What this task involves. Type out the records that follow, exactly as given.

Available data.
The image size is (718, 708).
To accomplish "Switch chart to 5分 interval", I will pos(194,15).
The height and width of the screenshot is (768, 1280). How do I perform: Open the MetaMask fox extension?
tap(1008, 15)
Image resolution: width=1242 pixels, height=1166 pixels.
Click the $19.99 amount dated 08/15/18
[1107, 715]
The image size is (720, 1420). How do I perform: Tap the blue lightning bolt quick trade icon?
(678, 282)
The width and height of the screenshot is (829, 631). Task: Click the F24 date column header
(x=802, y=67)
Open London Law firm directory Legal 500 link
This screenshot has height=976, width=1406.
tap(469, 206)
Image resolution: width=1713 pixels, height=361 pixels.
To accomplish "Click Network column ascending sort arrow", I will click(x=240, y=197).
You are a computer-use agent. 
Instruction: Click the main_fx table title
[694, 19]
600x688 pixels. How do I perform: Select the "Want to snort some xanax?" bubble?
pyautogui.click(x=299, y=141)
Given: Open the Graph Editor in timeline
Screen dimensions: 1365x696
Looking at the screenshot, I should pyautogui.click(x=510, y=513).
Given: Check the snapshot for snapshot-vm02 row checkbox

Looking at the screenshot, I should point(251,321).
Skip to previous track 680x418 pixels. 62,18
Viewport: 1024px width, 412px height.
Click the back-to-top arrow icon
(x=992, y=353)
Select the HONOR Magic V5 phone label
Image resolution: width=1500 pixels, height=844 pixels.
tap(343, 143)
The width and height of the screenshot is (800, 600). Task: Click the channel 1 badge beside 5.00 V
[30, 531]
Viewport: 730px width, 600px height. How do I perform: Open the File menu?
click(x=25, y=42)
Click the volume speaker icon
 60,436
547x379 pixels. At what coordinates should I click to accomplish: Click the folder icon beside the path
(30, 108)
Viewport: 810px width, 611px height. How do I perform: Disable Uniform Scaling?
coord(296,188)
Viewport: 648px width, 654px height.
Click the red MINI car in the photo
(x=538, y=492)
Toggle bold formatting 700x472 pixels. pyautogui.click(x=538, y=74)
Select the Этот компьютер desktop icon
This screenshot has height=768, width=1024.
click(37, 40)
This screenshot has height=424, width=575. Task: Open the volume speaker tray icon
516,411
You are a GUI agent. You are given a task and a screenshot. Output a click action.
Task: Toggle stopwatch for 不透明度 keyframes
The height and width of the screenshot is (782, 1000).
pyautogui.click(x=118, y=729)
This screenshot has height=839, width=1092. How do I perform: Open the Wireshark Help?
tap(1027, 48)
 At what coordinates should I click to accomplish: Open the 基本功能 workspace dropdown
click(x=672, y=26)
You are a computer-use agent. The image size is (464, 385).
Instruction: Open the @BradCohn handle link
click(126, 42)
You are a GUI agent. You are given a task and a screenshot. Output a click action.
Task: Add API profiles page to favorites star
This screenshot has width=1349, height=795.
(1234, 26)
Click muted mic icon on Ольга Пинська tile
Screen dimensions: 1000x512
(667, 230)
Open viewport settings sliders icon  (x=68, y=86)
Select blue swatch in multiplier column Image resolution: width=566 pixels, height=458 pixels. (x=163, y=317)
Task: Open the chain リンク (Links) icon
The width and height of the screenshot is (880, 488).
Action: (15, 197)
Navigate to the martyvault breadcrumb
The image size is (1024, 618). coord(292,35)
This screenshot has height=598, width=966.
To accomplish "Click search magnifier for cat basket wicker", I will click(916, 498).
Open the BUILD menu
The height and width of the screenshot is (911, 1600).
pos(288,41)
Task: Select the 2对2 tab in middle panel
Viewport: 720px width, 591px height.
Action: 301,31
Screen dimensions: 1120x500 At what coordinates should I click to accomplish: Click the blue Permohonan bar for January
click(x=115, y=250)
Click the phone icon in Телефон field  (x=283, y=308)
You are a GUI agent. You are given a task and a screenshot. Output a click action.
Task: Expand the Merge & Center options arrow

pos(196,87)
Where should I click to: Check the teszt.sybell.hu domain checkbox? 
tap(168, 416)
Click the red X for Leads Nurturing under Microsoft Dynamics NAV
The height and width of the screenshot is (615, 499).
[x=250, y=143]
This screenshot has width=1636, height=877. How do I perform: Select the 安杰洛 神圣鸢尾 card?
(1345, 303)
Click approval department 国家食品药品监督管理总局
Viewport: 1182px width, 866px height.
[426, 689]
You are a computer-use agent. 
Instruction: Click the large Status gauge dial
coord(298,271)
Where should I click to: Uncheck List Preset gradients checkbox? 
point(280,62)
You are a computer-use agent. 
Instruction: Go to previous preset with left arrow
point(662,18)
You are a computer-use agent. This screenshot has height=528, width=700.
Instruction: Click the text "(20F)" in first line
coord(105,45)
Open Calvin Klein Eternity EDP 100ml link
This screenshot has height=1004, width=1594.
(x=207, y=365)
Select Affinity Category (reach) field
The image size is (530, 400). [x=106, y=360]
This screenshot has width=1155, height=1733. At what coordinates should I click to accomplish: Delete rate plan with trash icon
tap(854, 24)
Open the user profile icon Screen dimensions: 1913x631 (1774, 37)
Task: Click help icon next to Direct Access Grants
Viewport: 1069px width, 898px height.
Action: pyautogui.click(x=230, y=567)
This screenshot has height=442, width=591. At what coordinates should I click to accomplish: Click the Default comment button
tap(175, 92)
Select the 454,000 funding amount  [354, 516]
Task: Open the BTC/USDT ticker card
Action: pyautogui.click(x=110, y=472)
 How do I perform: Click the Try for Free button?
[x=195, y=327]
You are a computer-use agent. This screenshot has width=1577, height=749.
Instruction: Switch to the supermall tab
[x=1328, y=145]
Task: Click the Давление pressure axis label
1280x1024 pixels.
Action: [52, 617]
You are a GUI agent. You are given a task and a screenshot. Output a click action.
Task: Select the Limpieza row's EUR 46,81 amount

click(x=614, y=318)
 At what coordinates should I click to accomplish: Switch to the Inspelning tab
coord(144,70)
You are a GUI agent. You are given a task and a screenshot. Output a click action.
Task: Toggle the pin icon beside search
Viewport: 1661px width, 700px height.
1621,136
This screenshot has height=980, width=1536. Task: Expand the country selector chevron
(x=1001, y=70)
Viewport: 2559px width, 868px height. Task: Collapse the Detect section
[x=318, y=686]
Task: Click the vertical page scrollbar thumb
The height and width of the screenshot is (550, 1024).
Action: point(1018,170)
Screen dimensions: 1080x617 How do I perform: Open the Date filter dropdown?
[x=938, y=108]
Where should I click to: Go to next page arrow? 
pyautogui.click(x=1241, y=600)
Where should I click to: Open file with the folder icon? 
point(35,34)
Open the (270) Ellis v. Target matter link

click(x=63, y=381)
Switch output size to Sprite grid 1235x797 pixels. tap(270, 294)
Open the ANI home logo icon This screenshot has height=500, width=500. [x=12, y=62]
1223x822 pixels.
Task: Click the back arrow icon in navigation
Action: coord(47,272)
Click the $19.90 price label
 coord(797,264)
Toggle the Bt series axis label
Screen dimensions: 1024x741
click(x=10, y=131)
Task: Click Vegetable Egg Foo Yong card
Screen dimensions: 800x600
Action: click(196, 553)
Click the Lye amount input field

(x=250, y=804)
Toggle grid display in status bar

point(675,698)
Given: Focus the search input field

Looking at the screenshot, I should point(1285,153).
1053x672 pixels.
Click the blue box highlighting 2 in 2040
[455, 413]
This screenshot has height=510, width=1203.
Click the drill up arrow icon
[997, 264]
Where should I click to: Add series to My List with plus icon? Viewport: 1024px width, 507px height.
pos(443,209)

Exercise result.
The image size is (718, 708).
To accomplish "Switch chart to 5分 interval", I will pos(194,15).
The height and width of the screenshot is (768, 1280). How do I perform: Open the MetaMask fox extension?
tap(1008, 15)
Image resolution: width=1242 pixels, height=1166 pixels.
Click the $19.99 amount dated 08/15/18
[1107, 715]
The image size is (720, 1420). How do I perform: Tap the blue lightning bolt quick trade icon?
(678, 282)
The width and height of the screenshot is (829, 631). Task: Click the F24 date column header
(x=802, y=67)
Open London Law firm directory Legal 500 link
This screenshot has height=976, width=1406.
tap(469, 206)
Image resolution: width=1713 pixels, height=361 pixels.
To accomplish "Click Network column ascending sort arrow", I will click(x=240, y=197).
You are a computer-use agent. 
Instruction: Click the main_fx table title
[694, 19]
600x688 pixels. How do I perform: Select the "Want to snort some xanax?" bubble?
pyautogui.click(x=299, y=141)
Given: Open the Graph Editor in timeline
Screen dimensions: 1365x696
Looking at the screenshot, I should pyautogui.click(x=510, y=513).
Given: Check the snapshot for snapshot-vm02 row checkbox

Looking at the screenshot, I should point(251,321).
Skip to previous track 680x418 pixels. 62,18
Viewport: 1024px width, 412px height.
Click the back-to-top arrow icon
(x=992, y=353)
Select the HONOR Magic V5 phone label
Image resolution: width=1500 pixels, height=844 pixels.
tap(343, 143)
The width and height of the screenshot is (800, 600). Task: Click the channel 1 badge beside 5.00 V
[30, 531]
Viewport: 730px width, 600px height. How do I perform: Open the File menu?
click(x=25, y=42)
Click the volume speaker icon
 60,436
547x379 pixels. At what coordinates should I click to accomplish: Click the folder icon beside the path
(30, 108)
Viewport: 810px width, 611px height. How do I perform: Disable Uniform Scaling?
coord(296,188)
Viewport: 648px width, 654px height.
Click the red MINI car in the photo
(x=538, y=492)
Toggle bold formatting 700x472 pixels. pyautogui.click(x=538, y=74)
Select the Этот компьютер desktop icon
This screenshot has height=768, width=1024.
click(37, 40)
This screenshot has height=424, width=575. Task: Open the volume speaker tray icon
516,411
You are a GUI agent. You are given a task and a screenshot. Output a click action.
Task: Toggle stopwatch for 不透明度 keyframes
The height and width of the screenshot is (782, 1000).
pyautogui.click(x=118, y=729)
This screenshot has height=839, width=1092. How do I perform: Open the Wireshark Help?
tap(1027, 48)
 At what coordinates should I click to accomplish: Open the 基本功能 workspace dropdown
click(x=672, y=26)
You are a computer-use agent. The image size is (464, 385).
Instruction: Open the @BradCohn handle link
click(126, 42)
You are a GUI agent. You are given a task and a screenshot. Output a click action.
Task: Add API profiles page to favorites star
This screenshot has width=1349, height=795.
(1234, 26)
Click muted mic icon on Ольга Пинська tile
Screen dimensions: 1000x512
(667, 230)
Open viewport settings sliders icon  (x=68, y=86)
Select blue swatch in multiplier column Image resolution: width=566 pixels, height=458 pixels. (x=163, y=317)
Task: Open the chain リンク (Links) icon
The width and height of the screenshot is (880, 488).
Action: (15, 197)
Navigate to the martyvault breadcrumb
The image size is (1024, 618). coord(292,35)
This screenshot has height=598, width=966.
To accomplish "Click search magnifier for cat basket wicker", I will click(916, 498).
Open the BUILD menu
The height and width of the screenshot is (911, 1600).
pos(288,41)
Task: Select the 2对2 tab in middle panel
Viewport: 720px width, 591px height.
Action: 301,31
Screen dimensions: 1120x500 At what coordinates should I click to accomplish: Click the blue Permohonan bar for January
click(x=115, y=250)
Click the phone icon in Телефон field  (x=283, y=308)
You are a GUI agent. You are given a task and a screenshot. Output a click action.
Task: Expand the Merge & Center options arrow

pos(196,87)
Where should I click to: Check the teszt.sybell.hu domain checkbox? 
tap(168, 416)
Click the red X for Leads Nurturing under Microsoft Dynamics NAV
The height and width of the screenshot is (615, 499).
[x=250, y=143]
This screenshot has width=1636, height=877. How do I perform: Select the 安杰洛 神圣鸢尾 card?
(1345, 303)
Click approval department 国家食品药品监督管理总局
Viewport: 1182px width, 866px height.
[426, 689]
You are a computer-use agent. 
Instruction: Click the large Status gauge dial
coord(298,271)
Where should I click to: Uncheck List Preset gradients checkbox? 
point(280,62)
You are a computer-use agent. 
Instruction: Go to previous preset with left arrow
point(662,18)
You are a computer-use agent. This screenshot has height=528, width=700.
Instruction: Click the text "(20F)" in first line
coord(105,45)
Open Calvin Klein Eternity EDP 100ml link
This screenshot has height=1004, width=1594.
(x=207, y=365)
Select Affinity Category (reach) field
The image size is (530, 400). [x=106, y=360]
This screenshot has width=1155, height=1733. At what coordinates should I click to accomplish: Delete rate plan with trash icon
tap(854, 24)
Open the user profile icon Screen dimensions: 1913x631 (1774, 37)
Task: Click help icon next to Direct Access Grants
Viewport: 1069px width, 898px height.
Action: pyautogui.click(x=230, y=567)
This screenshot has height=442, width=591. At what coordinates should I click to accomplish: Click the Default comment button
tap(175, 92)
Select the 454,000 funding amount  [354, 516]
Task: Open the BTC/USDT ticker card
Action: pyautogui.click(x=110, y=472)
 How do I perform: Click the Try for Free button?
[x=195, y=327]
You are a computer-use agent. This screenshot has width=1577, height=749.
Instruction: Switch to the supermall tab
[x=1328, y=145]
Task: Click the Давление pressure axis label
1280x1024 pixels.
Action: [52, 617]
You are a GUI agent. You are given a task and a screenshot. Output a click action.
Task: Select the Limpieza row's EUR 46,81 amount

click(x=614, y=318)
 At what coordinates should I click to accomplish: Switch to the Inspelning tab
coord(144,70)
You are a GUI agent. You are given a task and a screenshot. Output a click action.
Task: Toggle the pin icon beside search
Viewport: 1661px width, 700px height.
1621,136
This screenshot has height=980, width=1536. Task: Expand the country selector chevron
(x=1001, y=70)
Viewport: 2559px width, 868px height. Task: Collapse the Detect section
[x=318, y=686]
Task: Click the vertical page scrollbar thumb
The height and width of the screenshot is (550, 1024).
Action: point(1018,170)
Screen dimensions: 1080x617 How do I perform: Open the Date filter dropdown?
[x=938, y=108]
Where should I click to: Go to next page arrow? 
pyautogui.click(x=1241, y=600)
Where should I click to: Open file with the folder icon? 
point(35,34)
Open the (270) Ellis v. Target matter link

click(x=63, y=381)
Switch output size to Sprite grid 1235x797 pixels. tap(270, 294)
Open the ANI home logo icon This screenshot has height=500, width=500. [x=12, y=62]
1223x822 pixels.
Task: Click the back arrow icon in navigation
Action: coord(47,272)
Click the $19.90 price label
 coord(797,264)
Toggle the Bt series axis label
Screen dimensions: 1024x741
click(x=10, y=131)
Task: Click Vegetable Egg Foo Yong card
Screen dimensions: 800x600
Action: click(196, 553)
Click the Lye amount input field

(x=250, y=804)
Toggle grid display in status bar

point(675,698)
Given: Focus the search input field

Looking at the screenshot, I should point(1285,153).
1053x672 pixels.
Click the blue box highlighting 2 in 2040
[455, 413]
This screenshot has height=510, width=1203.
Click the drill up arrow icon
[997, 264]
Where should I click to: Add series to My List with plus icon? Viewport: 1024px width, 507px height.
pos(443,209)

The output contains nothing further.